● **Task data**
-=-=-

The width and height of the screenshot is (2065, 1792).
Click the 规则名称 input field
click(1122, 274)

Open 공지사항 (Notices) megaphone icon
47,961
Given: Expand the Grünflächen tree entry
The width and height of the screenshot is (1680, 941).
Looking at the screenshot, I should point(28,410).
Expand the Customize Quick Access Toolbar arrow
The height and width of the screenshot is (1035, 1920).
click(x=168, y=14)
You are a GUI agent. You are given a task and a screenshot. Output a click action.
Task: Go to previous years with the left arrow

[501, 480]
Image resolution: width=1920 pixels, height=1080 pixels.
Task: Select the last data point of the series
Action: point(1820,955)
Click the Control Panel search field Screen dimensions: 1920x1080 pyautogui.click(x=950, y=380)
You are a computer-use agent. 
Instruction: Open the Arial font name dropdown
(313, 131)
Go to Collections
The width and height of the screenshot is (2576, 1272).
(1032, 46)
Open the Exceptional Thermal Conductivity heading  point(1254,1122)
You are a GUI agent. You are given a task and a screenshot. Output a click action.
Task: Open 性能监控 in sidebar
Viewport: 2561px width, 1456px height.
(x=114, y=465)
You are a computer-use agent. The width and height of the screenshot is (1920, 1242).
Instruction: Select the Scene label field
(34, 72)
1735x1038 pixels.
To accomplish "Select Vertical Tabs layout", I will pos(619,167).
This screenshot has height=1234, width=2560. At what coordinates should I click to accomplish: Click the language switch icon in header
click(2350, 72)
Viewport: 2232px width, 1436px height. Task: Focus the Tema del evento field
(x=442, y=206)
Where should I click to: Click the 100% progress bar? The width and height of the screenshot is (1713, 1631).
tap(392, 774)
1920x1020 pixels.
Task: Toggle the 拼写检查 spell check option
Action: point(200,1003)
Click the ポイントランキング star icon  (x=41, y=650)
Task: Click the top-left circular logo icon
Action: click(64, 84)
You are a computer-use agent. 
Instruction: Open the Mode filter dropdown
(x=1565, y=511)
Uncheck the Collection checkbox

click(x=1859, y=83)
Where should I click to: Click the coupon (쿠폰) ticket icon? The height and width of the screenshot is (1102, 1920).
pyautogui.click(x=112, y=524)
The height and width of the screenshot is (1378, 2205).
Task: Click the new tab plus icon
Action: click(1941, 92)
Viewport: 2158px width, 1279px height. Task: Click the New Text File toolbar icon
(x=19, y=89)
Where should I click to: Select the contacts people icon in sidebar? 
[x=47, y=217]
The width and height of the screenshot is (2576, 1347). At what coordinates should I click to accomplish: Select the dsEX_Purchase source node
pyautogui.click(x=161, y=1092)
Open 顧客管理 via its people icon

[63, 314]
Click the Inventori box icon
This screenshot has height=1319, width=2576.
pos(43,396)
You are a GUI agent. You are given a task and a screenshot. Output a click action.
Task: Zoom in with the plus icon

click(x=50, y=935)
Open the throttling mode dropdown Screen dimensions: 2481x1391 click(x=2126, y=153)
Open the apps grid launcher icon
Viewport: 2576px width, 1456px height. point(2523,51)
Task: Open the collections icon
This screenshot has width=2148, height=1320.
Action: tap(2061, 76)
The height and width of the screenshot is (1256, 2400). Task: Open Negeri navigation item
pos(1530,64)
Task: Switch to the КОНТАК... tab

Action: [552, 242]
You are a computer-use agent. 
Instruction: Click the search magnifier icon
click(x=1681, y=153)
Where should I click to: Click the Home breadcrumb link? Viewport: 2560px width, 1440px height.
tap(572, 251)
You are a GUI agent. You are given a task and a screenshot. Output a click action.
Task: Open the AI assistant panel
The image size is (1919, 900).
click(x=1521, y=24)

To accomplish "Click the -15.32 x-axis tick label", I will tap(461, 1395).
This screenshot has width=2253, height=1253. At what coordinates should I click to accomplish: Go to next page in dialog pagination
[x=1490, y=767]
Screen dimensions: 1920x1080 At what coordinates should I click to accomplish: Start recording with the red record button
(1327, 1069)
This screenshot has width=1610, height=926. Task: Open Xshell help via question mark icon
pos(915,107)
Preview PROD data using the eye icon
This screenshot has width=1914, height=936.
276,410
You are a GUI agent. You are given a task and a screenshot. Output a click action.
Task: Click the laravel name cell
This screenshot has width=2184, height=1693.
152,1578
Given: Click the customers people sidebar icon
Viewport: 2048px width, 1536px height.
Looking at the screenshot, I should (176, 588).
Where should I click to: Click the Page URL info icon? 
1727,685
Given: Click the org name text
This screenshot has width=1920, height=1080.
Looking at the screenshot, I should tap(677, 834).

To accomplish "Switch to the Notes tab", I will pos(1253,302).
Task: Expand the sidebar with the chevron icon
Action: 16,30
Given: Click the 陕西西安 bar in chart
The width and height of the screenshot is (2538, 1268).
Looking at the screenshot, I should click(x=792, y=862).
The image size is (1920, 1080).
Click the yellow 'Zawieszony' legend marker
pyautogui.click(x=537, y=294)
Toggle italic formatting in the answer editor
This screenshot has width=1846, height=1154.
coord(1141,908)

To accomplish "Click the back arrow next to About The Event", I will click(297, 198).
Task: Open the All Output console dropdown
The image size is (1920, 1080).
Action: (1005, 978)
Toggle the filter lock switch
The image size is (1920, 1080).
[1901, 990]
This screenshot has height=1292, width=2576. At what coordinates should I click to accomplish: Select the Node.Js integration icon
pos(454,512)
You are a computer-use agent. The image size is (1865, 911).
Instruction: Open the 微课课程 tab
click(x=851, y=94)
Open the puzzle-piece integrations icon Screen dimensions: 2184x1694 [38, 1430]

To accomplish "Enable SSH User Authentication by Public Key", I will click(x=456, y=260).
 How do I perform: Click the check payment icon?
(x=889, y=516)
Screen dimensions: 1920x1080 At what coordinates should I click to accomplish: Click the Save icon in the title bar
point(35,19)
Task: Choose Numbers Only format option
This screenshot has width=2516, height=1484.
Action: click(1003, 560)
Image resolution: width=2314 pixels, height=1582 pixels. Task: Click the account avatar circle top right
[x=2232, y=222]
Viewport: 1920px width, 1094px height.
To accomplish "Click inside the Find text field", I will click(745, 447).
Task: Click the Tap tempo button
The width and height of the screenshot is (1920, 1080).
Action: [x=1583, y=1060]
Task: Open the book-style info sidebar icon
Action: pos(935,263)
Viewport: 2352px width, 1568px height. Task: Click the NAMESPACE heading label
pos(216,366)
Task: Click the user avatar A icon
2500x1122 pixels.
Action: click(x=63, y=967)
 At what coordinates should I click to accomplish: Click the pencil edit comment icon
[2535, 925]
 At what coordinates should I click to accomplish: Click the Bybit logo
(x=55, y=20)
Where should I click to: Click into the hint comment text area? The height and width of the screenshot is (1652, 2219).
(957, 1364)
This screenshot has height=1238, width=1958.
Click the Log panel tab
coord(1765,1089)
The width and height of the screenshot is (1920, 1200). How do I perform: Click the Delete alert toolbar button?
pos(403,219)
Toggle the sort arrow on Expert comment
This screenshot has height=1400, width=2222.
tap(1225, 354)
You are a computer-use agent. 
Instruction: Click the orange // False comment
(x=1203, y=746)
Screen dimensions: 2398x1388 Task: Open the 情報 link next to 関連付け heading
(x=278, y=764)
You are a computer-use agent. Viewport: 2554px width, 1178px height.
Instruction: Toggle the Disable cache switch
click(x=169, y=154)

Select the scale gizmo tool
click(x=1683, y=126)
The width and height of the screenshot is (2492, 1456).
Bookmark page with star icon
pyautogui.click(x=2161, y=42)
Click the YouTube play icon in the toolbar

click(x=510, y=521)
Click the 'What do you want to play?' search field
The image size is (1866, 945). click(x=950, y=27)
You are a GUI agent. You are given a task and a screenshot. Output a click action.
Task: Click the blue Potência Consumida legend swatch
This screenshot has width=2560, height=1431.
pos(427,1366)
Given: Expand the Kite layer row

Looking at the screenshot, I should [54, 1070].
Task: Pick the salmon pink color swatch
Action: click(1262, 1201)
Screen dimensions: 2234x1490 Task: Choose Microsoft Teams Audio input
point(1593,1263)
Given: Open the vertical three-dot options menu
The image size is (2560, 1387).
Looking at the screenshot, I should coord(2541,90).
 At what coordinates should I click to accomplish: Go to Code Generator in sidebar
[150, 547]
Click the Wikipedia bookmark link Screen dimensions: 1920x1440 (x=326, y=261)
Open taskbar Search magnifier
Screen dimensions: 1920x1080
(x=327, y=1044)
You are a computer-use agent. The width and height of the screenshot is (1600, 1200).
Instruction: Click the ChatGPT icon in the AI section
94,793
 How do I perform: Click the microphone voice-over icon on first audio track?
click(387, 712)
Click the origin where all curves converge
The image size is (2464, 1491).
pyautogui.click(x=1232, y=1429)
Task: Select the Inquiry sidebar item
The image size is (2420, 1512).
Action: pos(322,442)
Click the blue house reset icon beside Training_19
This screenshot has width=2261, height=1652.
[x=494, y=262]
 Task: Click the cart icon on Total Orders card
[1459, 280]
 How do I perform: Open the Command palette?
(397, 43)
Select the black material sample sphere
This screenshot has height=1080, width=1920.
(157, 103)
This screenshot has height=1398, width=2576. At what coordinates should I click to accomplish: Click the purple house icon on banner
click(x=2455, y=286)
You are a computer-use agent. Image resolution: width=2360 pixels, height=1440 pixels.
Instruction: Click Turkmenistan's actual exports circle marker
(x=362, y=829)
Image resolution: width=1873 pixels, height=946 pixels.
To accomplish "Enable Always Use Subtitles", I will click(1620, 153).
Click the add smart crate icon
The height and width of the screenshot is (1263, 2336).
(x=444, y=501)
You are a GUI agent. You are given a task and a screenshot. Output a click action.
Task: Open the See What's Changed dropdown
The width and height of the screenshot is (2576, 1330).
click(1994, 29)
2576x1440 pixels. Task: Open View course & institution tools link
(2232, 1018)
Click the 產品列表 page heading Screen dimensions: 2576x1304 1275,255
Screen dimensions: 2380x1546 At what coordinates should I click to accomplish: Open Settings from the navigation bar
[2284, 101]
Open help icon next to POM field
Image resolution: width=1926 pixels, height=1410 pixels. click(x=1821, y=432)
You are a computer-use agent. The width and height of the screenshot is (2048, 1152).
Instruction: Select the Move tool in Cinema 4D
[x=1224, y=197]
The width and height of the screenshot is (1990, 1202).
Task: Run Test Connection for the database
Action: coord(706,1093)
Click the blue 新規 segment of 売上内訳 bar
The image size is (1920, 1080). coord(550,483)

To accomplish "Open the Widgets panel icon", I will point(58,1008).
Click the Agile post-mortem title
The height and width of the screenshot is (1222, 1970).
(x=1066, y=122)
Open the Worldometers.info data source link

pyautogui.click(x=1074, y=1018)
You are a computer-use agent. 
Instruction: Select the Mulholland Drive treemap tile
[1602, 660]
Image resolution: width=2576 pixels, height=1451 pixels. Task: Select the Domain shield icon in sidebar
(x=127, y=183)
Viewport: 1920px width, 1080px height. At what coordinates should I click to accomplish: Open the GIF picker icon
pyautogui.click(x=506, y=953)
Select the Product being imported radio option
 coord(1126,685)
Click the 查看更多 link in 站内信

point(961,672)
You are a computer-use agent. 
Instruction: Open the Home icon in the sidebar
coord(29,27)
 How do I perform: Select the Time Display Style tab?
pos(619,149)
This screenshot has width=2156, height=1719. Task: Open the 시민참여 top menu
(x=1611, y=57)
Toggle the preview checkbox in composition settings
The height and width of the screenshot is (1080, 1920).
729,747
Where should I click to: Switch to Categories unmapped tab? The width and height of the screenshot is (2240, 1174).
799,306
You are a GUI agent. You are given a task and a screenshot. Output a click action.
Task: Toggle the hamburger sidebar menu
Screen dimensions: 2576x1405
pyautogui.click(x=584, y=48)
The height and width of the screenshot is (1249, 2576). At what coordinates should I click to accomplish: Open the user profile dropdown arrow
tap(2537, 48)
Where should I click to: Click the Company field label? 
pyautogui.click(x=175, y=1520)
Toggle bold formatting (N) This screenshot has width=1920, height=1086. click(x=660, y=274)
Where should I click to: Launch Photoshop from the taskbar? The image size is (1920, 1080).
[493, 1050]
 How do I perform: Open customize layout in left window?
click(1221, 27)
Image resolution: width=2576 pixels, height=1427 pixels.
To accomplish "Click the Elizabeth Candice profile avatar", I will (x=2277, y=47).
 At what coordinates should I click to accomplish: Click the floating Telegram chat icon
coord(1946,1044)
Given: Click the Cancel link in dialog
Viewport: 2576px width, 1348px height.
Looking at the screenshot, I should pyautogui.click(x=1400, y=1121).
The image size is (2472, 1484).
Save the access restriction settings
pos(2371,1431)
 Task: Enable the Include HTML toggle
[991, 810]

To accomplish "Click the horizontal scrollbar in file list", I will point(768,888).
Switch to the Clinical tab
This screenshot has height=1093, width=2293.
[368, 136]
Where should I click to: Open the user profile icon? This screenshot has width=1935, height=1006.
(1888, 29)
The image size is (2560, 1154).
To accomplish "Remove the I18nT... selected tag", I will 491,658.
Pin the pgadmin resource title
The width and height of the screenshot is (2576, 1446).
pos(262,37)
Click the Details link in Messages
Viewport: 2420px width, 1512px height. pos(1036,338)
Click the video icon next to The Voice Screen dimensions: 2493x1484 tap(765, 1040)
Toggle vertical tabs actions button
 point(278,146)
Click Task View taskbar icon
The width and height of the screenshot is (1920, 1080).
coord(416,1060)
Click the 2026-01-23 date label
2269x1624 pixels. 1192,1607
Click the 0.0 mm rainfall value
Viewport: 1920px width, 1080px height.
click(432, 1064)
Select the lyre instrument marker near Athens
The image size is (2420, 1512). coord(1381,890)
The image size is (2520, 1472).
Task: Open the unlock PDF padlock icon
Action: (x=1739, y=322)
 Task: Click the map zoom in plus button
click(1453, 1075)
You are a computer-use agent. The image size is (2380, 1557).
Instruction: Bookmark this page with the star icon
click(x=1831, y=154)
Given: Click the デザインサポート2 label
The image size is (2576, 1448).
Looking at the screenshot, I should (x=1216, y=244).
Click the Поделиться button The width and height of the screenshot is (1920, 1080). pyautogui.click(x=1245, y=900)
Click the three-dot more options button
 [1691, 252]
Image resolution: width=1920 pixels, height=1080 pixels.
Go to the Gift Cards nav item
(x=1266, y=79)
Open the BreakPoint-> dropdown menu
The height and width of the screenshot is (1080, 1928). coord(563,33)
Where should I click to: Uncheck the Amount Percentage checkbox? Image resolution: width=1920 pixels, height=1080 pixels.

-=-=-

● **Aim of the exercise**
Proceeding from the line containing "Task: Choose Numbers Only format option" through the line containing "You are a computer-use agent. Viewport: 2554px", transcribe the lines above exactly, both end lines included.

● **Written answer**
Task: Choose Numbers Only format option
This screenshot has width=2516, height=1484.
Action: click(1003, 560)
Image resolution: width=2314 pixels, height=1582 pixels. Task: Click the account avatar circle top right
[x=2232, y=222]
Viewport: 1920px width, 1094px height.
To accomplish "Click inside the Find text field", I will click(745, 447).
Task: Click the Tap tempo button
The width and height of the screenshot is (1920, 1080).
Action: [x=1583, y=1060]
Task: Open the book-style info sidebar icon
Action: pos(935,263)
Viewport: 2352px width, 1568px height. Task: Click the NAMESPACE heading label
pos(216,366)
Task: Click the user avatar A icon
2500x1122 pixels.
Action: click(x=63, y=967)
 At what coordinates should I click to accomplish: Click the pencil edit comment icon
[2535, 925]
 At what coordinates should I click to accomplish: Click the Bybit logo
(x=55, y=20)
Where should I click to: Click into the hint comment text area? The height and width of the screenshot is (1652, 2219).
(957, 1364)
This screenshot has height=1238, width=1958.
Click the Log panel tab
coord(1765,1089)
The width and height of the screenshot is (1920, 1200). How do I perform: Click the Delete alert toolbar button?
pos(403,219)
Toggle the sort arrow on Expert comment
This screenshot has height=1400, width=2222.
tap(1225, 354)
You are a computer-use agent. 
Instruction: Click the orange // False comment
(x=1203, y=746)
Screen dimensions: 2398x1388 Task: Open the 情報 link next to 関連付け heading
(x=278, y=764)
You are a computer-use agent. Viewport: 2554px width, 1178px height.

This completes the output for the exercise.